Hi Everyone,
Thank you for your replies. Mr Bufford, there is a tenuous commonality between me and thee, the inasmuch that some twenty odd years (1973?)ago, I had a rectal abscess which was extremely painful, but treated with and resolved by antibiotic therapy. It is odd that you should have had a similar precursory experience.
Perhaps I should have mentioned that long before my involvement in probation work, I started off as a soldier and morphed into psychiatric,
and general nursing for the majority of my working life. A 'mister sister,' so to speak.
What I would like to put to all of you is the proposition that Burrill Bernard Crohn perhaps got his diagnostic statement of 'Regional ileitis ' just a tad wrong. Undoubtedly , he identified the extent of the condition, but I am not sure that Crohn considered it to extend from' the mouth to the anus . Your thoughts would be appreciated.

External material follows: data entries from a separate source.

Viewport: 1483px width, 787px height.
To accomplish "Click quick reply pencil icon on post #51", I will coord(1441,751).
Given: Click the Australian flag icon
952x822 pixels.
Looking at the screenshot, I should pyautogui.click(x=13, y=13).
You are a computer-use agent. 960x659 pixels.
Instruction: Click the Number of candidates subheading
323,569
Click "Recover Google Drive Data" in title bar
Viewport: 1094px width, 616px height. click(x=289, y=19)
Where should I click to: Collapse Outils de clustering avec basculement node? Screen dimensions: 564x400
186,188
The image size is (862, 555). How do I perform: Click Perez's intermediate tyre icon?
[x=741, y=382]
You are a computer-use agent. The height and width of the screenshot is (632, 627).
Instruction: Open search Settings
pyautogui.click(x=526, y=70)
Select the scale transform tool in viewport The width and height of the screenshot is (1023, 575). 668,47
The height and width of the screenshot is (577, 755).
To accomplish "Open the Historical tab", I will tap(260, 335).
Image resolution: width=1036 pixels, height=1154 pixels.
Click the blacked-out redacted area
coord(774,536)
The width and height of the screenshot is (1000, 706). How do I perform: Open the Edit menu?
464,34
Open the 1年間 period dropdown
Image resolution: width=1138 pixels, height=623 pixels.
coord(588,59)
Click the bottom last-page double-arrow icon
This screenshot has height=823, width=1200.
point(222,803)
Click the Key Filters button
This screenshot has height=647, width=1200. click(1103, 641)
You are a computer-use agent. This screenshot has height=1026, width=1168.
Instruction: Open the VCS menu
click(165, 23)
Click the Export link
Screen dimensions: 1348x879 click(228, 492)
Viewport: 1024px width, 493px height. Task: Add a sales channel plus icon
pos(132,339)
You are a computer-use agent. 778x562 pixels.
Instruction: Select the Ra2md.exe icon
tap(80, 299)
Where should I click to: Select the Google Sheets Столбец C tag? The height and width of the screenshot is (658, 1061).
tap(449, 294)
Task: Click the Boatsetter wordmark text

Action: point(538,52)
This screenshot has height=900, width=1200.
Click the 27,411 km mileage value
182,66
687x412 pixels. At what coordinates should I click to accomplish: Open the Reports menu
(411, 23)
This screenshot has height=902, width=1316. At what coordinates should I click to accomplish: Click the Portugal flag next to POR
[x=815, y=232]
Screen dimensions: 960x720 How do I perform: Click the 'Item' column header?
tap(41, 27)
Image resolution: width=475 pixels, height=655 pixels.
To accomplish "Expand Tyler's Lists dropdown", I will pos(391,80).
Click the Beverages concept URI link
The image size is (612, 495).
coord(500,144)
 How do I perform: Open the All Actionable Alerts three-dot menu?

With the benefit of hindsight we all acknowledge that despite the hesitancy of medicos to leap to the conclusion that the final diagnosis is CD , rather than the ill-defined IBD. then I think the question must be asked - are there multiple causes of CD?
What perturbs me is like the majority of you , we have be subjected to a battery of medications that were targeted to treat, cancer, rheumatoid arthritis and psoriasis. Not a single drug specifically designed to combat CD.
So , although we all are aware that this is an autoimmune problem, then what theories can any anyone of your imagine might be a aetiological factor? , Genetic, familial , environmental, tough luck? The floor is yours-got to skip to the loo!